BERLIN (Reuters) - It is as hard to imagine how the U.S. government could force American consumers to stop buying German cars as it is to conceive of the German government persuading Germans to buy U.S.-made cars, a key ally of Chancellor Angela Merkel said.
Juergen Hardt, the German government’s coordinator for transatlantic policies, said in an interview with Reuters that it was not possible for the government to try to intervene to reduce Germany’s trade surpluses and that economies perform better thanks to competition - rather than isolation.
“I don’t see any possibility of artificially reducing German trade surpluses,” said Hardt, the foreign policy expert in parliament for Merkel’s conservative Christian Democrats ahead of Merkel’s trip to meet U.S. President Donald Trump on Tuesday.
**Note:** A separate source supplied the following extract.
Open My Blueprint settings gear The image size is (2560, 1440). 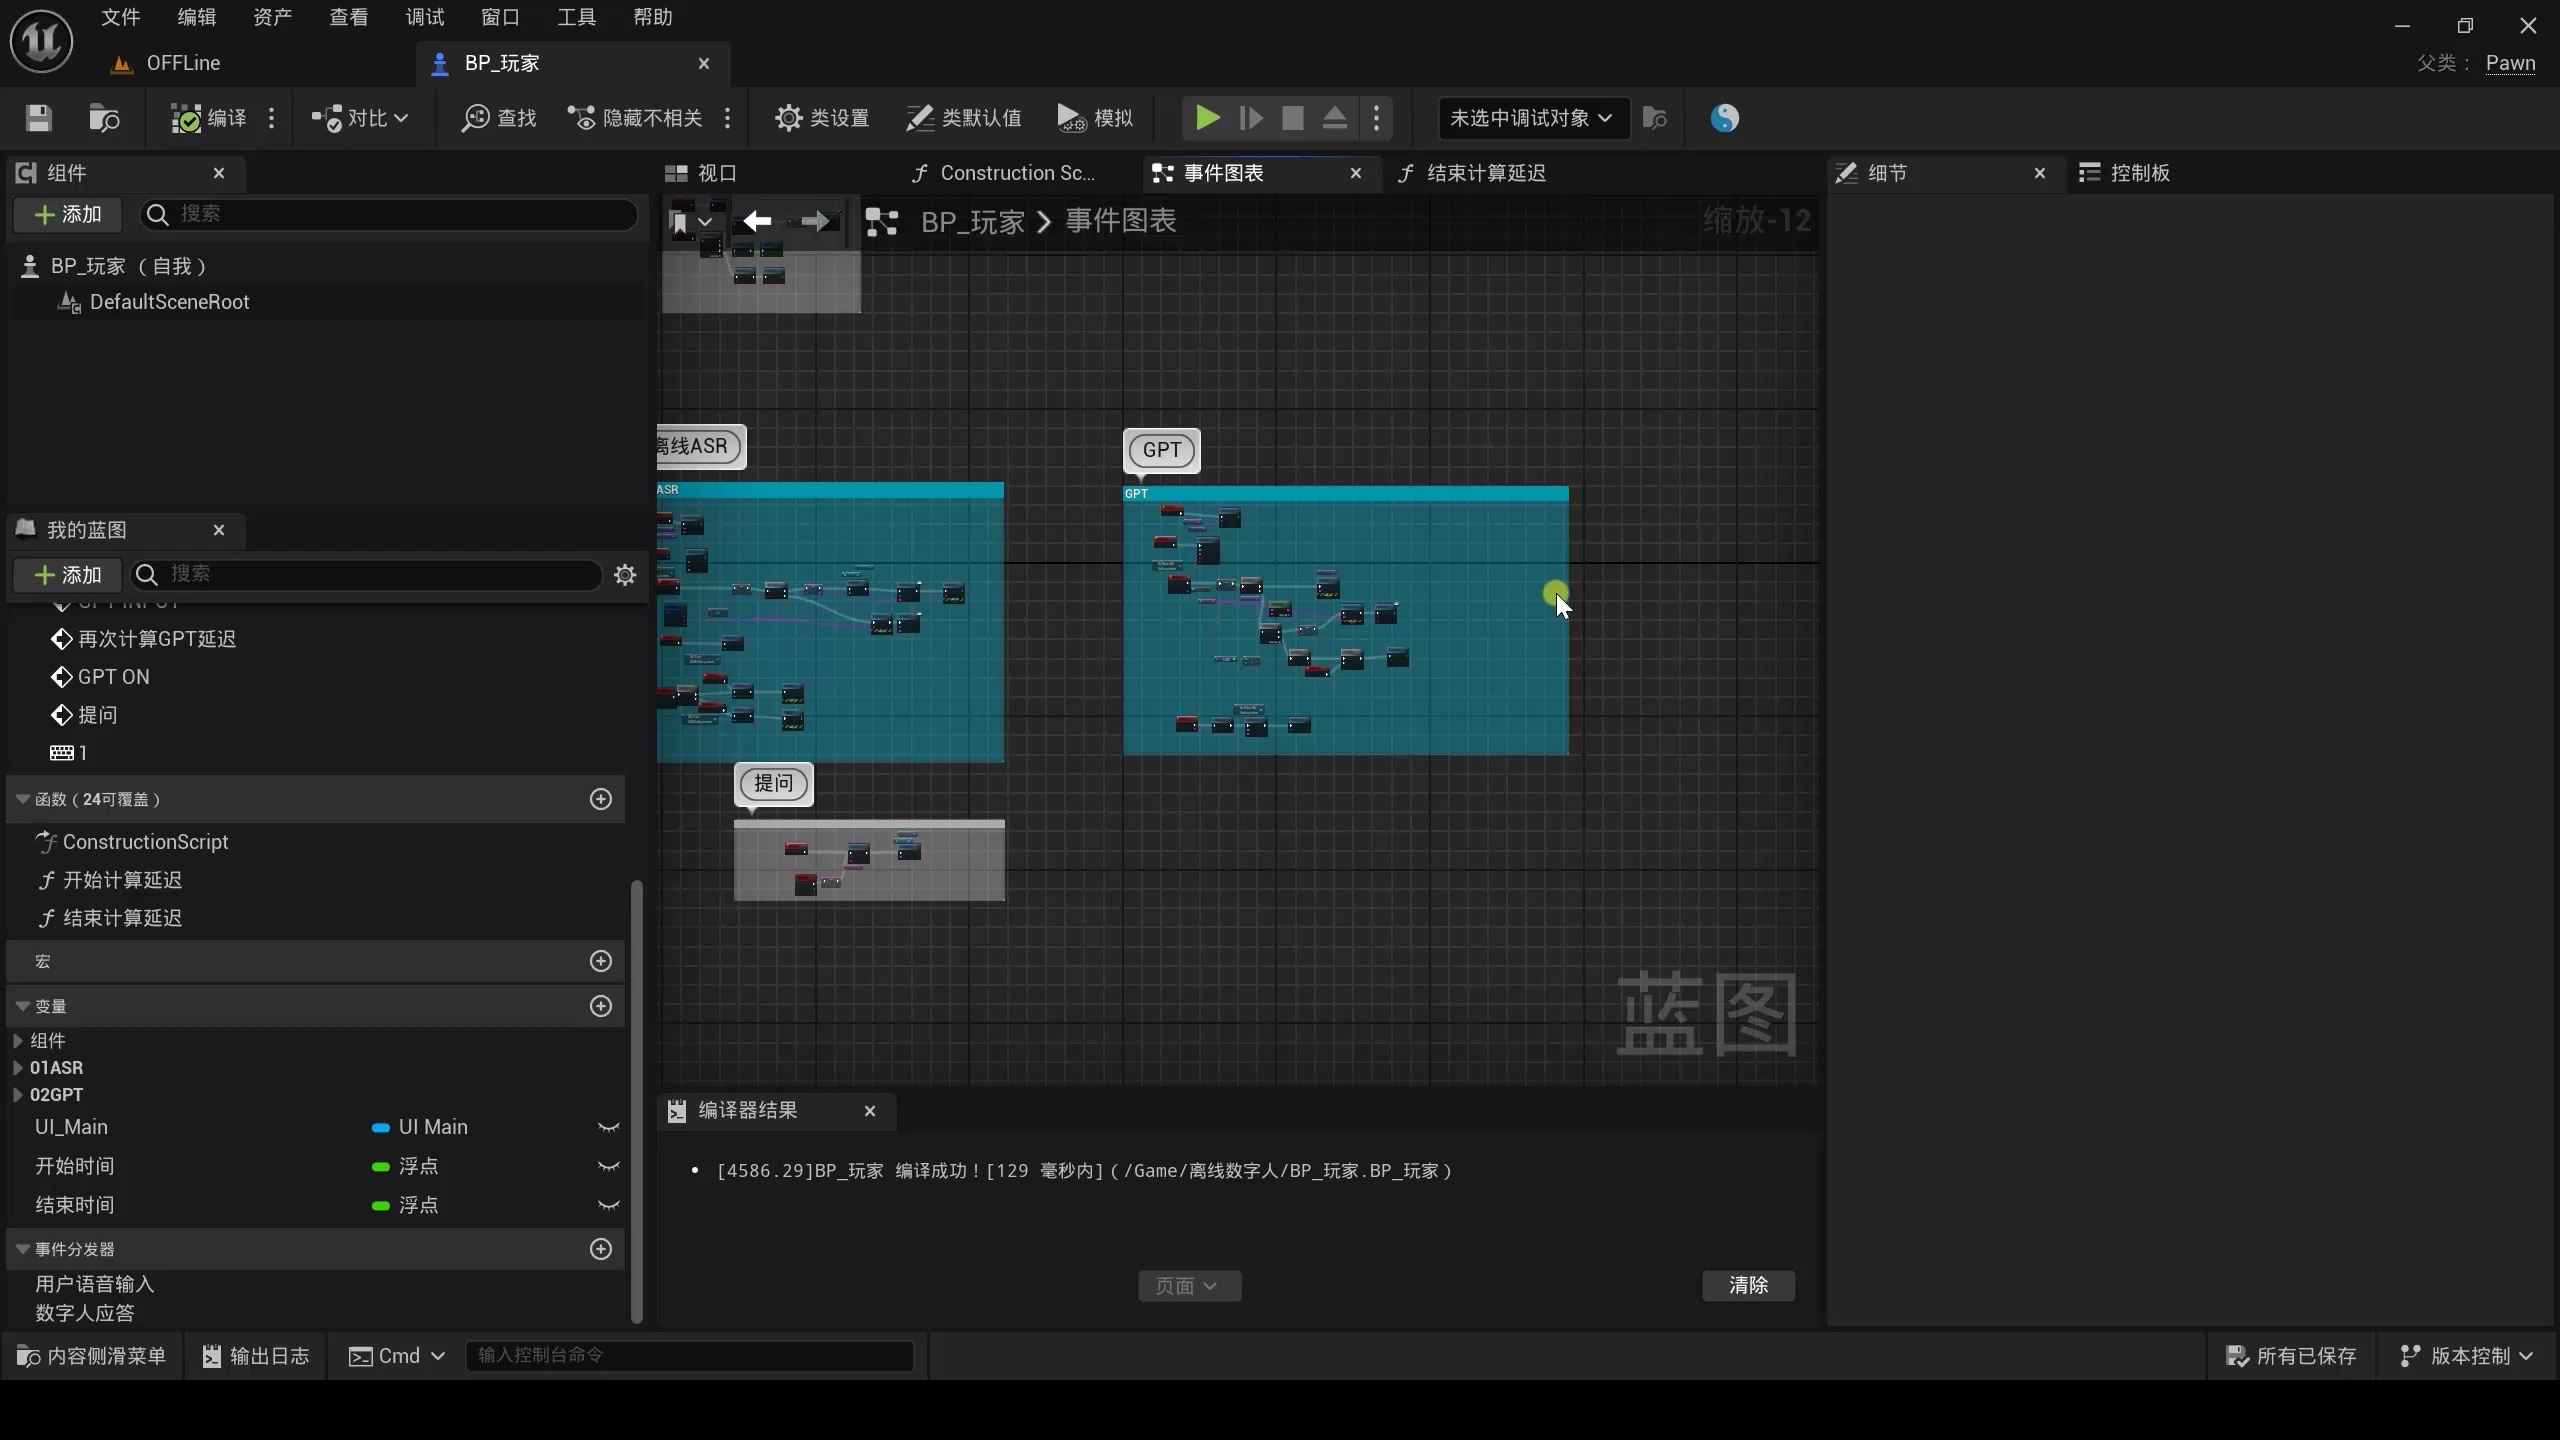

“Do we really want to try to force German citizens to buy American cars?” Hardt added. “Does the American president want to force Americans to stop buying German cars in the future? Do we want to artificially make German cars more expensive with taxes so that consumers buy more foreign products?”
The United States is Germany’s biggest single export destination and U.S. President Donald Trump has warned that his administration will impose a border tax of 35 percent on cars that German carmaker BMW BMWG.DE plans to build at a new plant in Mexico and export to the U.S.
Germany’s trade surplus climbed to a record high in 2016, rising to 252.9 billion euros ($270.05 billion), surpassing the previous high of 244.3 billion euros in 2015.
Dismissing criticism from Trump administration trade adviser Peter Navarro that Germany was exploiting a weak euro to gain a trade advantage, Hardt said the quality of German exports was the key to their success, not exchange rates.
As well as being foreign policy spokesman for Merkel’s conservative Christian Democratic Union, Hardt is also Germany’s senior parliamentarian on transatlantic relations and knows the direction of German government thinking.
Navarro, head of Trump’s new National Trade Council, had accused Germany of using a “grossly undervalued” euro to gain a competitive advantage.
Navarro said on Monday the $65 billion U.S. trade deficit with Germany was “one of the most difficult” trade issues, and bilateral discussions were needed to reduce it outside of European Union restrictions.
On Monday he depicted chronic trade deficits as a threat to national security and said the Trump administration would seek to “reclaim” parts supply chains that had moved overseas.
German Finance Minister Wolfgang Schaeuble on Tuesday firmly rejected the U.S. criticism, setting the stage for a heated debate on trade when G20 policymakers meet next week in the German spa town of Baden-Baden.
Hardt also defended Germany’s strong trade performance as the result of the competitiveness of the country’s industry.
“German products are almost always the most expensive in any given segment,” said Hardt. “German companies are competing with quality as their argument and not any kind of price dumping.”
He added that if the United States wants to become truly “great” again, then it should stand up to the global competition and not allow it to be weakened through isolation.
“That’s actually an economic truism which one needs to remind some people in Washington about,” added Hardt.